It was really a special experience for me to read this book in Kanazawa and saw the author in person there. Talking with David @ddjoiner over a cup of coffee in Kanazawa was one of my highlights of my stay in Japan.
When I met with him, I had just bought the book at Kinokuniya and hence read only the first half. Now in Berlin, I have finished the latter half. I really enjoyed the story and would like to thank David again for introducing Kanazawa and Izumi Kyoka in such a depth and various facets. This book took me to Kanazawa (for the third time) and made me realize its distinct attributes which can neither be found in Kyoto nor in Tokyo, one of a kind.

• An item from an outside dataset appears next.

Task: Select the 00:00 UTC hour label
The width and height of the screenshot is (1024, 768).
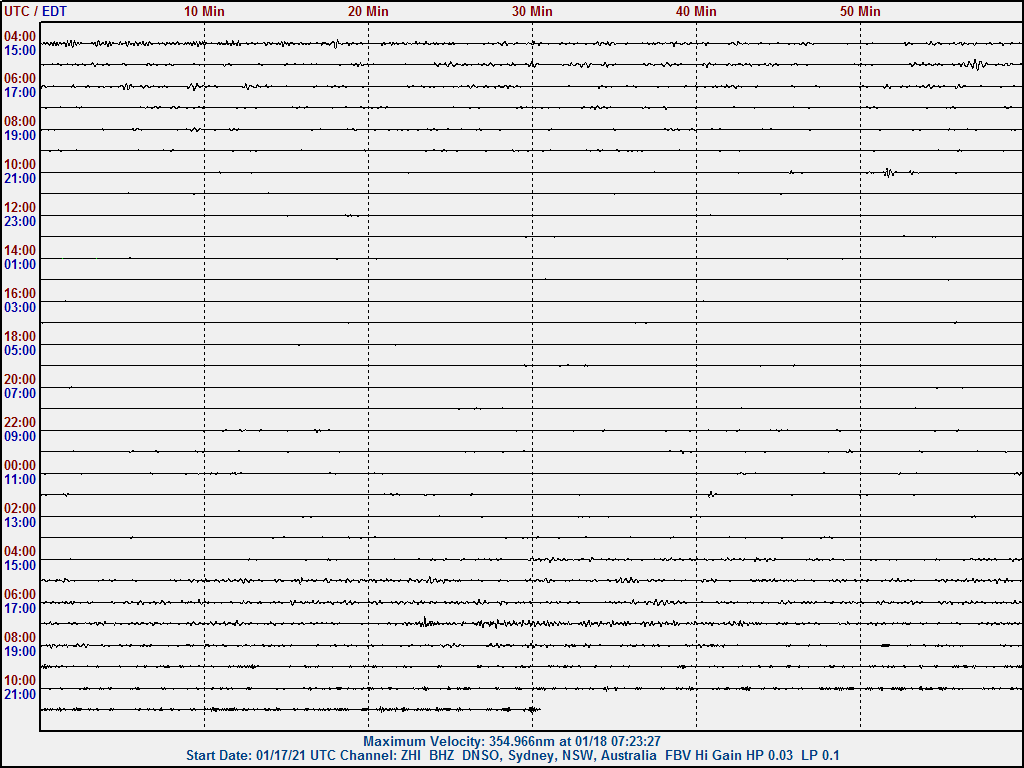Action: tap(20, 466)
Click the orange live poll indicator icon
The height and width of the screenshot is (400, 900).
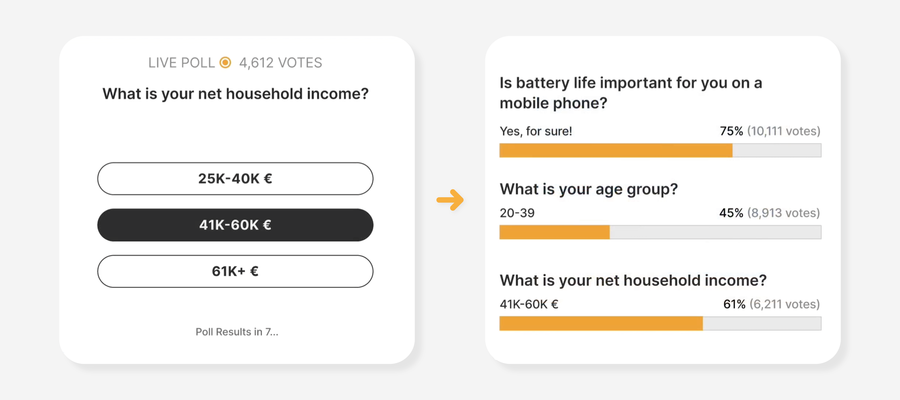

This story “Kanazawa” unfolds mainly with the interactions among Emmitt, his wife Mirai, and his parents in law. The past and future, Tokyo and Kanazawa, parents and children are juxtaposed with Izumi Kyoka’s works underlying the entire story. Emmitt comes to form deeper relationships with his wife and his parents in law respectively as the story unspools. Personally, I very much related to the protagonist, who abandons his teaching position at university and embarks on translating Izumi Kyoka’s works.

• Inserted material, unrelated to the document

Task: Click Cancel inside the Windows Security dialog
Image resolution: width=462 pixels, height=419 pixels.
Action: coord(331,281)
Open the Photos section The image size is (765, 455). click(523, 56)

“Recklessness didn’t equal a considered willingness to take risks, and unconventional life decisions were too often deemed selfish.”

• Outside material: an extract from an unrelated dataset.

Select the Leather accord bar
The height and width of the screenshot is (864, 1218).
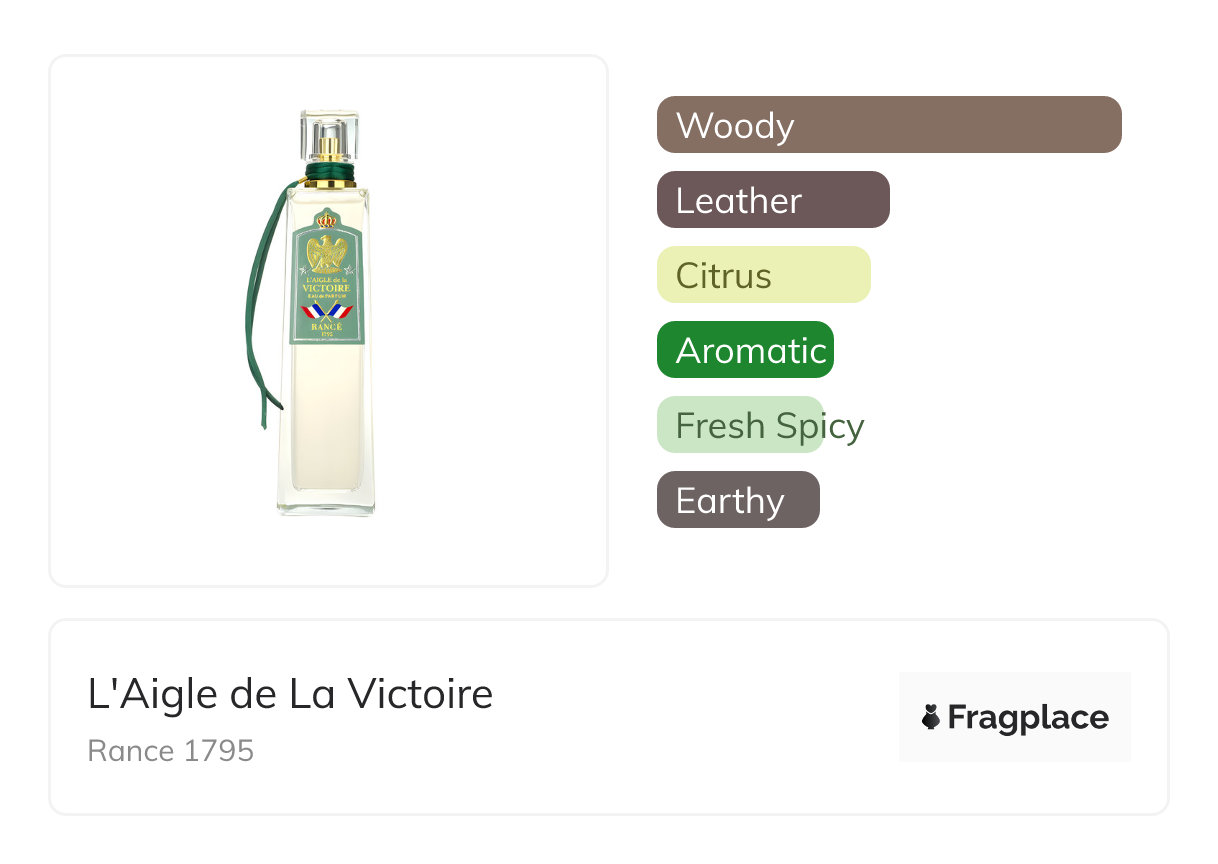click(772, 200)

The city of Kanazawa is also explained beautifully and comprehensively. I myself was enchanted and moved by its unique beauty with sheer sophistication.
“On the Japan Sea, Kanazawa was famed for its arts and crafts, gardens, and geisha districts, cuisine, and gold leaf- its traditions dating back to the first Maeda lord in the late sixteenth century- not to mention its annual snowfall.”
Last but not least, this work gave me an insight into Izumi Kyoka. If I had been more familiar with his works, I could have enjoyed it more.
“For Kyoka, language possessed a supernatural life force, and he considered letters and words not only to be alive, but also to possess the capacity to “live on”.”
Together with its superb introduction of Kanazawa and its representative author, this book makes readers think about work, life, and family. I liked it.